Chen等[9]发现，通过调节miRNA生物发生酶切子或miRNA的表达，可以改变单个mRNA上的整个细胞m6A丰度和m6A，证实了miRNA通过介导METTL3与mRNA的结合，参与调控小鼠和人类细胞中m6A的形成。此外，METTL3的缺失导致多种细胞类型中成熟miRNA的整体减少，而酶活性较高的METTL3的过表达足以显著上调成熟miRNA的表达[10]。Zhou等[11]发现m6Afreq基因在胚胎发育、有丝分裂细胞周期、生长和凋亡信号通路等方面显著富集，而miRNA也与细胞的增殖与凋亡有关。miRNA的异常表达在银屑病的发生发展中发挥着重要的调控作用。Xu等[12]认为miR-125b在介导银屑病角质形成细胞分化和增殖的同时，通过抑制成纤维细胞生长因子受体（FGFR）2，下调和过表达抑制角质形成细胞的增殖和促进分化。银屑病表皮细胞因子高表达的转化生长因子（TGF）-β1可以在角质形成细胞中上调miR-31的表达，从而激活内皮细胞，吸引白细胞聚集，抑制炎性介质的产生[13]。据此，笔者推测m6A修饰过程中的腺苷甲基转移酶的过表达可能通过上调miRNA表达，从而抑制角质形成细胞的异常分化以及细胞因子和趋化因子的产生，缓解银屑病的发生。

2.2 长链非偏码RNA（lncRNA） lncRNA其长度超过200个核苷酸，不编码蛋白质，主要位于细胞核内。在银屑病中表达失衡的lncRNA主要有压力应激诱导的银屑病易感性相关RNA基因（PRINS）、lncRNA-MSX2P1 等。Patil等[14]发现lncRNA X非活性特异性转录物（XIST）和细胞mRNA中m6A的形成是由RNA结合基序蛋白（RBM）15及其旁体RBM15b介导的，后者结合m6A甲基化复合物并将其招募到RNA中的特定位点，这导致相邻m6A共有基序中腺苷核苷酸的甲基化。m6A的结合蛋白之一，YTHDC1，优先结合XIST上的m6A标记物，是XIST赋予人类细胞转录沉默的必要条件。

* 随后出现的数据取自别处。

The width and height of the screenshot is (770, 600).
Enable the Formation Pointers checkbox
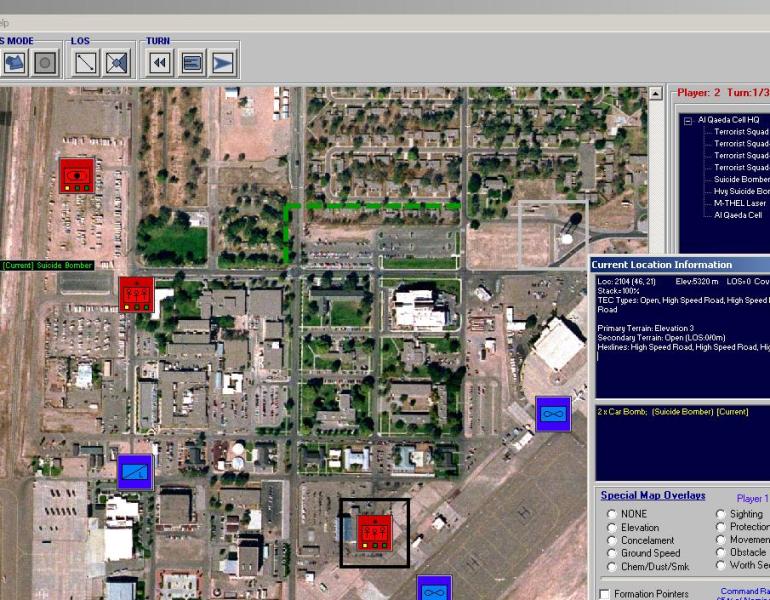click(605, 594)
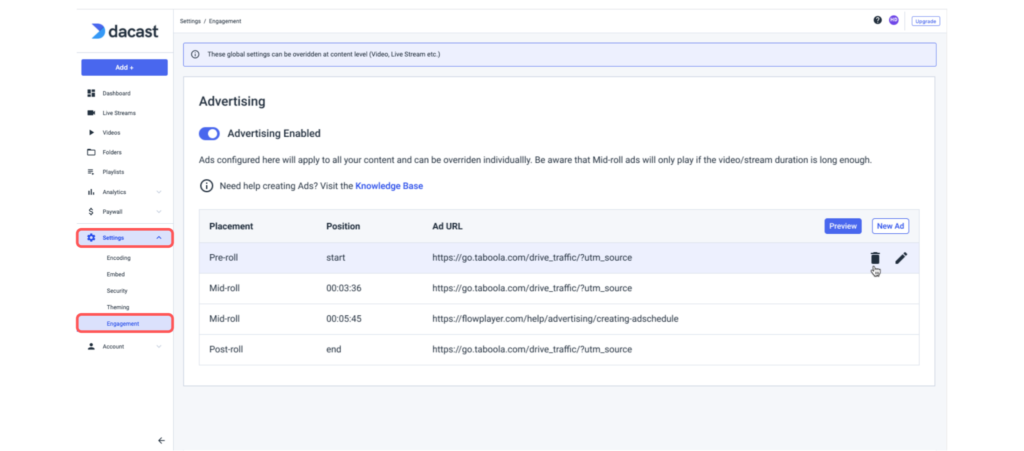Expand the Account section chevron
The image size is (1024, 451).
pyautogui.click(x=158, y=347)
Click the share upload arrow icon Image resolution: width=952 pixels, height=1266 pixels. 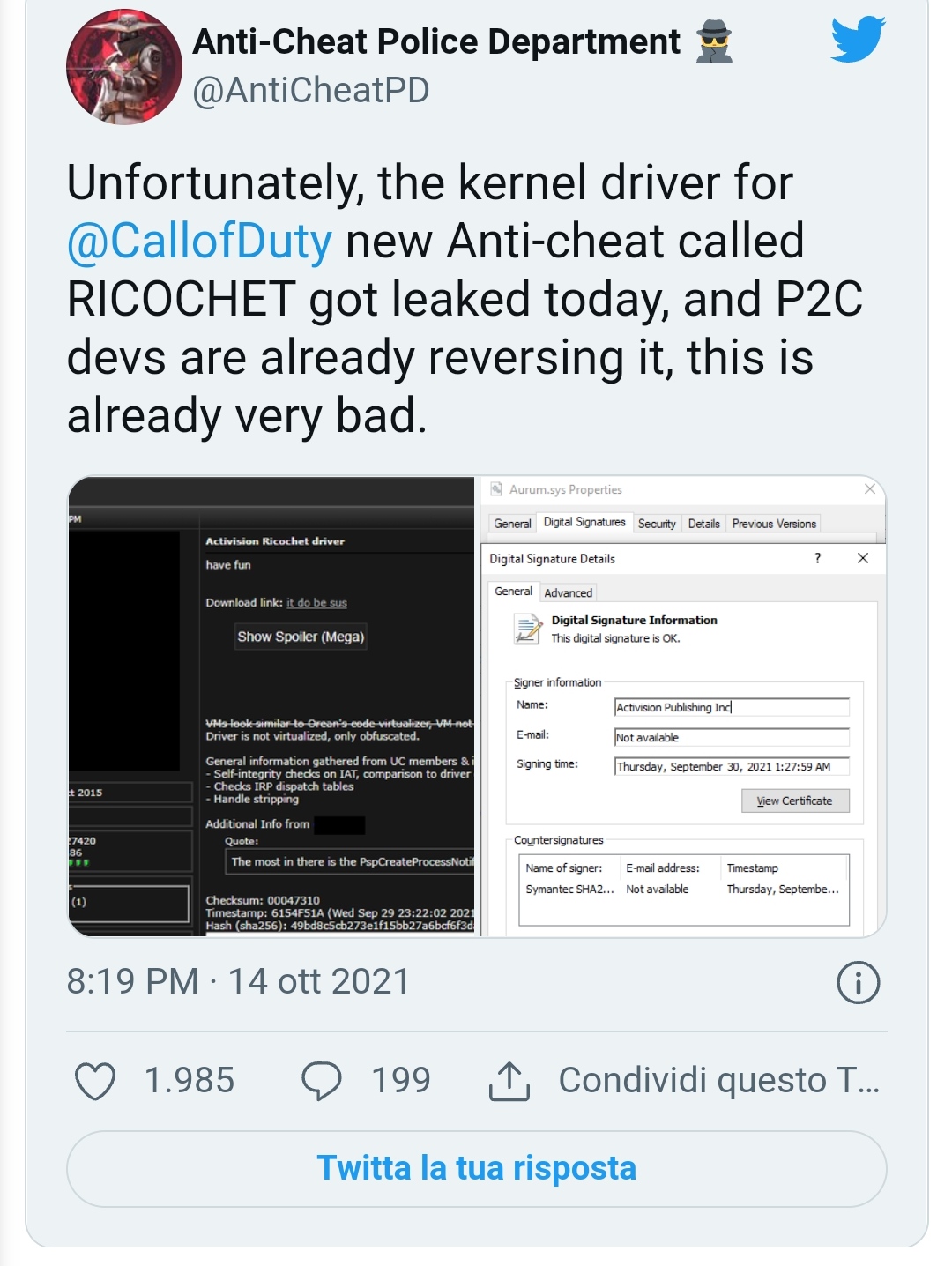pyautogui.click(x=509, y=1077)

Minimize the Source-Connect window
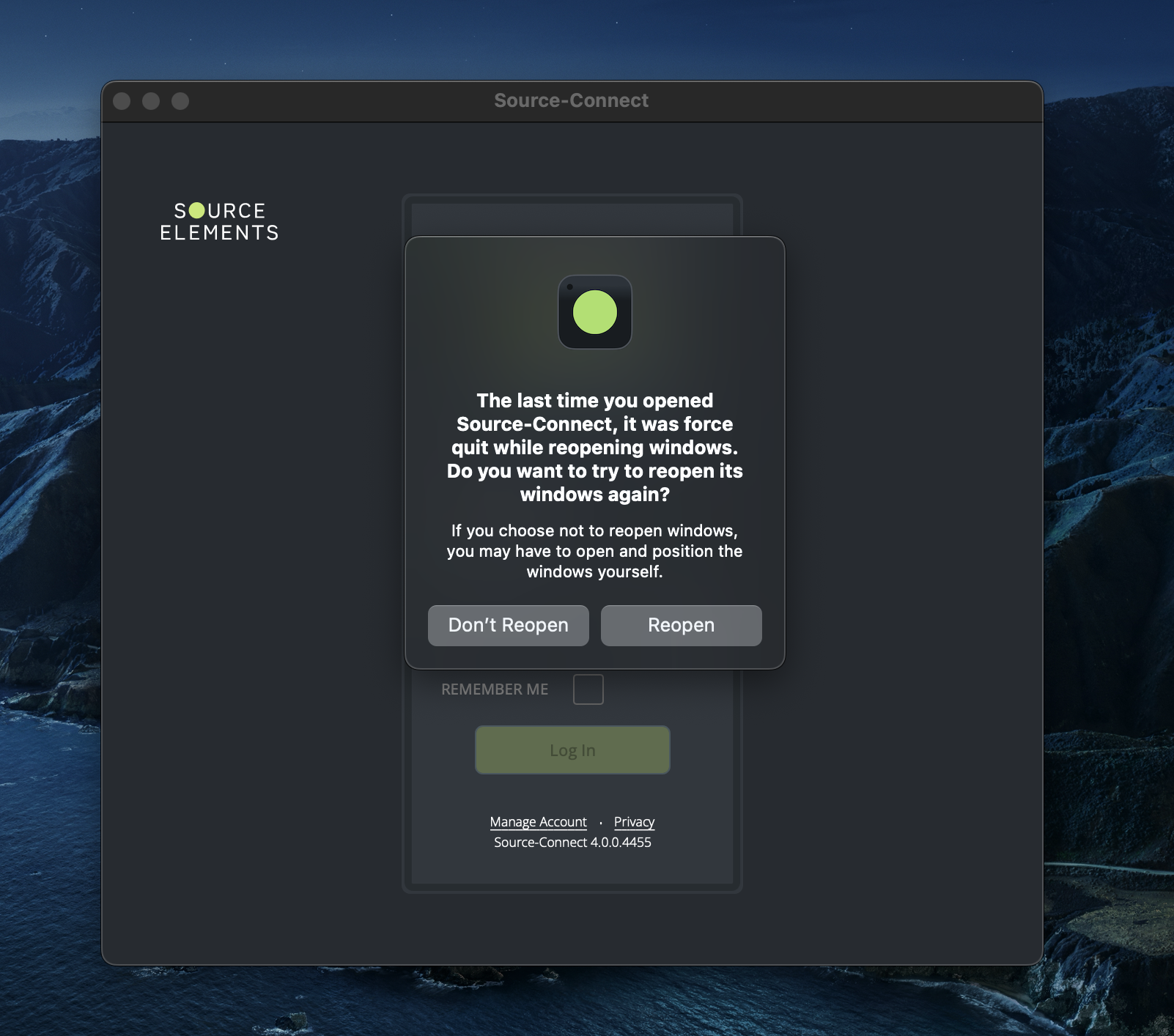(x=151, y=101)
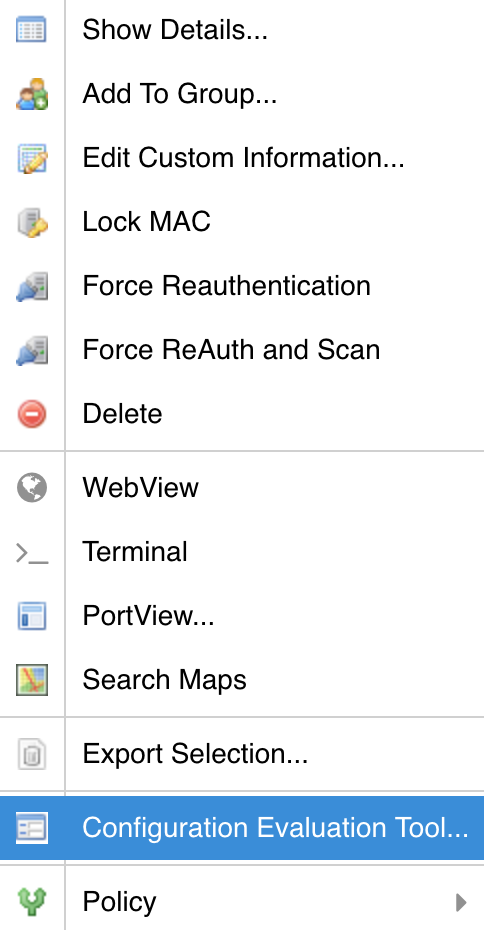The height and width of the screenshot is (930, 484).
Task: Choose Add To Group... menu item
Action: (x=242, y=94)
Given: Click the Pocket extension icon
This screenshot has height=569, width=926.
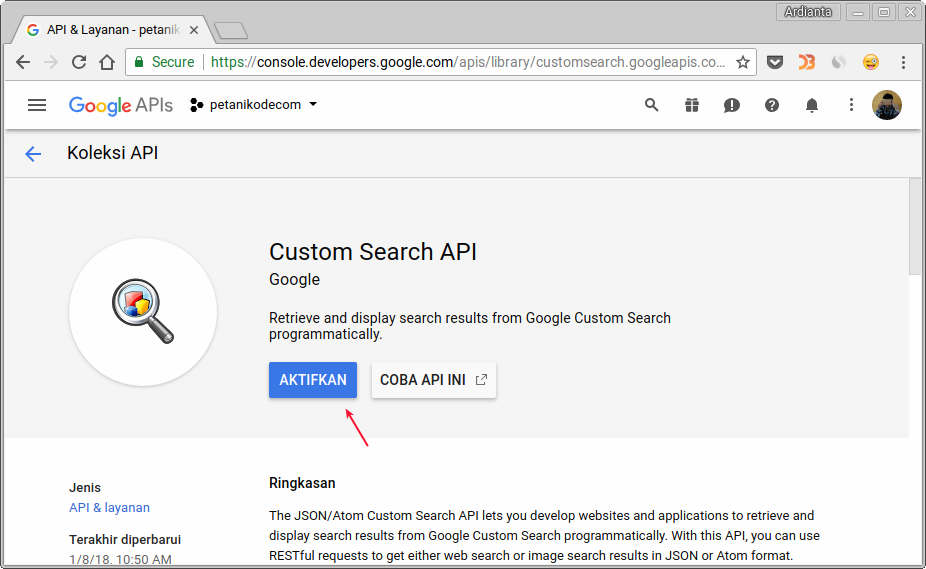Looking at the screenshot, I should point(774,62).
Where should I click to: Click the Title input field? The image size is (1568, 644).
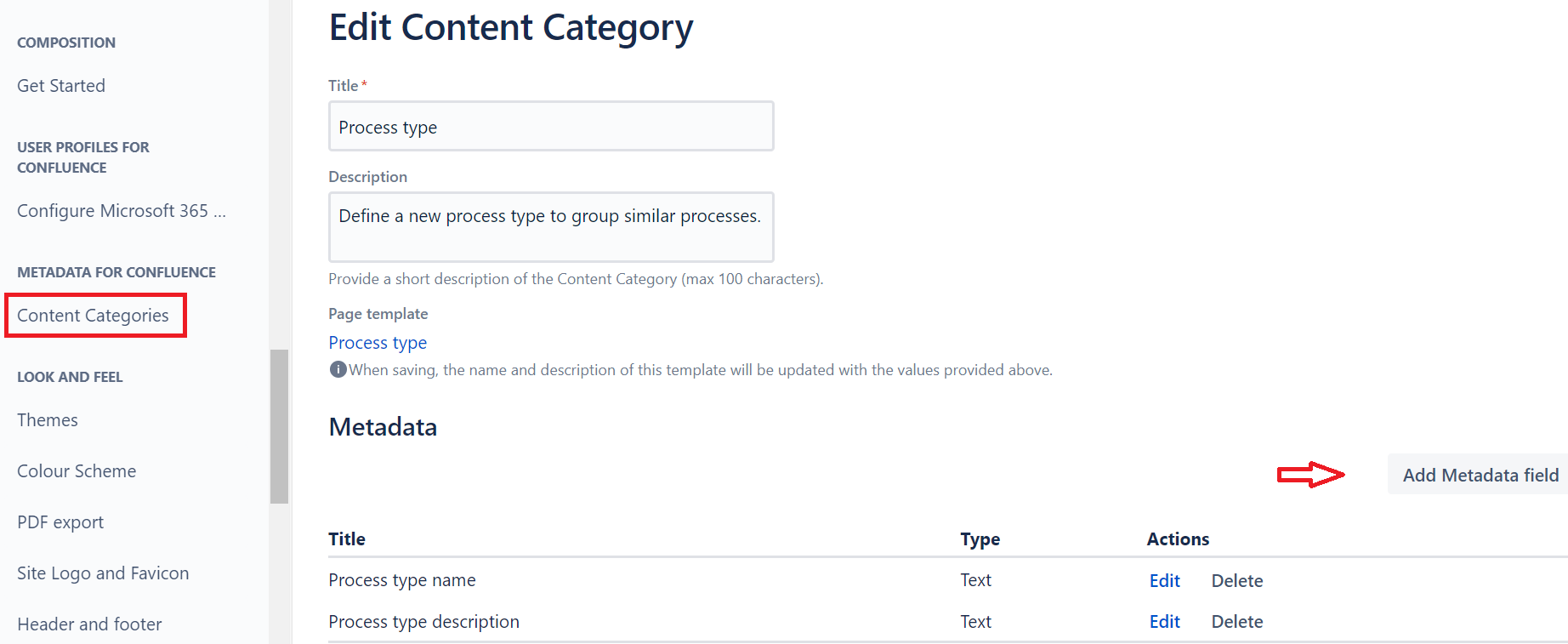click(551, 127)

Ahn等[15]通过对银屑病患者治疗前后和健康对照者的皮肤样本进行RNA序列分析，利用加权基因共表达网络分析（WGCNA），发现50%以上的共表达基因是lncRNA。Qiao等[16]发现lncRNA-MSX2P1通过抑制miR-6731-5p和激活S100钙结合蛋白A7（S100A7，银屑素），促进白细胞介素（IL）-22刺激的角质形成细胞增殖，从而促进银屑病的发生，这说明lncRNA在调节银屑病发病机制中发挥着关键作用。因此，m6A可能通过与lncRNA的XIST结合，使转录沉默，缓解银屑病的发生。

2.3 环状RNA（circRNA） circRNA由选择性剪接产生，代表一类特殊的ncRNA分子。circRNA在真核细胞细胞质中含量丰富，有组织、行为和疾病特异性，其可以调节转录或剪接，并与RNA结合蛋白相互作用[17]。最近，Zhou等[18]通过对m6A位点的全基因组定位，发现了circRNA中广泛存在的m6A修饰，结果表明，circRNA中的m6As与mRNA中的m6A蛋白复合物有相同的“作者”和“阅读器”蛋白复合物，而circRNA中的许多m6A位点与mRNA中的m6A位点存在显著差异。Qiao等[19]首次使用微阵列对银屑病中circRNA表达谱进行了研究，结果银屑病病灶hsa_circ_0061012显著上调，提示hsa_circ_0061012可能是银屑病的候选生物标志物。因此，m6A可能通过对circRNA的调控，直接或间接影响银屑病。

3 信号传导通路

m6A主要在Janus激酶-信号转导及转录激活因子（JAK/STAT）通路和Notch通路中发挥作用，而这2种通路在银屑病的发病机制中也被证实有重要的作用，现作如下综述。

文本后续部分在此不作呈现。